### [STATED PROBLEM 1]
Decide whether each of the following statements agrees with the survey report below, answering yes or no and quoting the exact words of the report that settle the matter: (a) The field visit took place on the 8th and 9th of May, 2017. (b) Farmers in the area have ready access to hybrid and certified seeds. (c) The project will supply Bemvu primary school with food stuffs for a school feeding programme.
### [STATED PROBLEM 2]
Rewrite the passage of the survey report below starting with "The report has" and going on through "ownership of the project.", with every instance of "stakeholders" changed to "partners".

### [PROVIDED TEXT]
★ ★ ★ ★ ★
The survey aimed at verifying the actual situation on the ground in as far as the project aims and objectives are concerned. At the same time to check on basic things which are very crucial to the implementation of the project. These include: Land availability, crops grown and potential harvest, time scale of the growing period, required inputs, storage facilities, road accessibility for the transportation of both inputs and produce, practicalities of sale of produce, training requirements and finally recommendations.
The field visit was conducted on the 8th and 9th of May, 2017 whereby all the implementing prayer houses were visited together with the Ministry of Agriculture, Irrigation and Water Development (MoAIWD) Nsipe Extension Planning Area (EPA).
The report has also looked at the potential stakeholders that the project could collaborate and network with in the course of its implementation. This will help with sustainability of the project which is one of the key issues that needs to be addressed before the onset of the project. It has also tackled on the relevance of the project as this will lead to the commitment and support of the project by various stakeholders including the beneficiaries themselves, hence the ownership of the project.
2.0 SITUATION ANALYSIS
Ntcheu district is one of the best agricultural districts in Malawi whose both economy and food and nutrition support derives from agriculture. Bemvu area in particular is a potential area for the production of maize, soy beans, groundnuts as well as horticultural crops such as tomatoes, carrots, green maize, vegetables such as cabbages and other crops such carrots.
3.0 MAJOR CHALLENGES FACED BY FARMERS
The information above indicates how potential the area is in as far as the production of soy beans, groundnuts and maize is concerned. However, the farmers face a major challenge of access to hybrid and certified seeds for maize, soy beans and groundnuts. This results in farmers growing local varieties and recycled seeds whose output levels are low. Fertilizer is another input which is hardly accessed or afforded by many farmers. This results in farmers applying minimal amounts hence low levels for productivity beyond the potential levels.
4.0 RELEVANCE OF THE PROJECT
The survey has realized that the Seed for Life. Feed for Life project will therefore provide farmers first and foremost with access to hybrid and certified seeds maize, soy beans and groundnuts. This will result in farmers producing enough for household consumption (food and nutrition security) and sale of surplus (Income security). This will create a hunger and poverty free communities. Additionally, it will enable farmers to access extension services which will be provided by different stakeholders including government, non-governmental organizations and other projects operating in the areas. Thirdly, the project will supply Bemvu primary school with food stuffs which will be used for school feeding programme, allowing school children, mostly infants to enroll and stay in school.
★ ★ ★ ★ ★
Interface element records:
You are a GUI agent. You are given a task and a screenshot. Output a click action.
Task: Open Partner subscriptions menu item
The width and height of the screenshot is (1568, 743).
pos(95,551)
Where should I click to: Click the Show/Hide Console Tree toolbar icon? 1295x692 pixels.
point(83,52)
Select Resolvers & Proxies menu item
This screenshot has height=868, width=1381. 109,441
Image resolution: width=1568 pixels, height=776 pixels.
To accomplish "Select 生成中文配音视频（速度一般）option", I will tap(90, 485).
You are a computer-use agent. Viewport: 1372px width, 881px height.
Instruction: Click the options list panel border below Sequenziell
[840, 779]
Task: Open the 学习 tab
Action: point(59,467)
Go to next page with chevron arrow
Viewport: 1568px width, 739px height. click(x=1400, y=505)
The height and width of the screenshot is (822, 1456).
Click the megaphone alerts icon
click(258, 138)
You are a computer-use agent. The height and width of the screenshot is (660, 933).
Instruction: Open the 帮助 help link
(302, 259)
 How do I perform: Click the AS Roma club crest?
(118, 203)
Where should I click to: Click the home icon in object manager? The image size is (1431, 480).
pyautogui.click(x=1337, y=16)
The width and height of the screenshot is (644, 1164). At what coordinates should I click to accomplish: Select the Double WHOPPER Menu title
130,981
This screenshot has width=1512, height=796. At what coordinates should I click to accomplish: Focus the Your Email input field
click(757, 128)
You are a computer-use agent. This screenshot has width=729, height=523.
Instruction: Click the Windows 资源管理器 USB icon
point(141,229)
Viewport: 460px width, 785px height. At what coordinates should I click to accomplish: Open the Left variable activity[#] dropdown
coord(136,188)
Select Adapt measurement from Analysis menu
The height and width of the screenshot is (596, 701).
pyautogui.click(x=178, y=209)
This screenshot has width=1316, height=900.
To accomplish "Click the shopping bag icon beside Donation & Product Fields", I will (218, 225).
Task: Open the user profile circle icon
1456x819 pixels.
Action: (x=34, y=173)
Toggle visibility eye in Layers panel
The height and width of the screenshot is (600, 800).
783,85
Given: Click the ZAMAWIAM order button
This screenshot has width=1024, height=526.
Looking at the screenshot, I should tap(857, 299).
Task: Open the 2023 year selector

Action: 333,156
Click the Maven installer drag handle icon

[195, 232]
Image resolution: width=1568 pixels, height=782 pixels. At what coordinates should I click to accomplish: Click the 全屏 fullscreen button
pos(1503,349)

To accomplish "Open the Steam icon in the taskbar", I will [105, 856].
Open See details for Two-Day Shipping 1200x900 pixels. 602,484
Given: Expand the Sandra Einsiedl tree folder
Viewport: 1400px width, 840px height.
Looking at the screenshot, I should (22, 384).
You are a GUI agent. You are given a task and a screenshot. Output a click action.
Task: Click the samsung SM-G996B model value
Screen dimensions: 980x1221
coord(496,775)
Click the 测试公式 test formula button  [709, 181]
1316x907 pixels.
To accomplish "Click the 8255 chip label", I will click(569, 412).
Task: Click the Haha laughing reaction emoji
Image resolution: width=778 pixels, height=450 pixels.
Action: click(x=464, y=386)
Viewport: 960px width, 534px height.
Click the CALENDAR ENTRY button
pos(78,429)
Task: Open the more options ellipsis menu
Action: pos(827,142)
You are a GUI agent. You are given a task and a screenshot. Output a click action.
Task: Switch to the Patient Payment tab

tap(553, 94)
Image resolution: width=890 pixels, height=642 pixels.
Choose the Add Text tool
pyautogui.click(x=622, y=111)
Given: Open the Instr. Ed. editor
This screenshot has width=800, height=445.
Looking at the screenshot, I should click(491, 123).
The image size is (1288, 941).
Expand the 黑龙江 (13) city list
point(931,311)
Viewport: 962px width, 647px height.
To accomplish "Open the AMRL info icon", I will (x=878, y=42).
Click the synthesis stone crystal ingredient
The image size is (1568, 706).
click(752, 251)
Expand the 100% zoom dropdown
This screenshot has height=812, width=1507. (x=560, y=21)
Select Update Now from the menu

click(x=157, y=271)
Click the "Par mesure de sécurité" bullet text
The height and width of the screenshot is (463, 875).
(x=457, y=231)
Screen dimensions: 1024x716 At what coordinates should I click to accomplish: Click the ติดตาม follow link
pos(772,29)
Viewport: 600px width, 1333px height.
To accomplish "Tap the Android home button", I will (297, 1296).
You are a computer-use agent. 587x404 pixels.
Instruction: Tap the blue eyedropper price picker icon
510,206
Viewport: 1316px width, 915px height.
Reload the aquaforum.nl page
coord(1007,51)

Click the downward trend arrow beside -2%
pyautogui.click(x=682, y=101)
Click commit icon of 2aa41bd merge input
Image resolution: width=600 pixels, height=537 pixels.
★ ★ ★ ★ ★
### [RESULT 1]
(a) Yes: "The field visit was conducted on the 8th and 9th of May, 2017"
(b) No: "the farmers face a major challenge of access to hybrid and certified seeds for maize, soy beans and groundnuts"
(c) Yes: "the project will supply Bemvu primary school with food stuffs which will be used for school feeding programme"

### [RESULT 2]
The report has also looked at the potential partners that the project could collaborate and network with in the course of its implementation. This will help with sustainability of the project which is one of the key issues that needs to be addressed before the onset of the project. It has also tackled on the relevance of the project as this will lead to the commitment and support of the project by various partners including the beneficiaries themselves, hence the ownership of the project.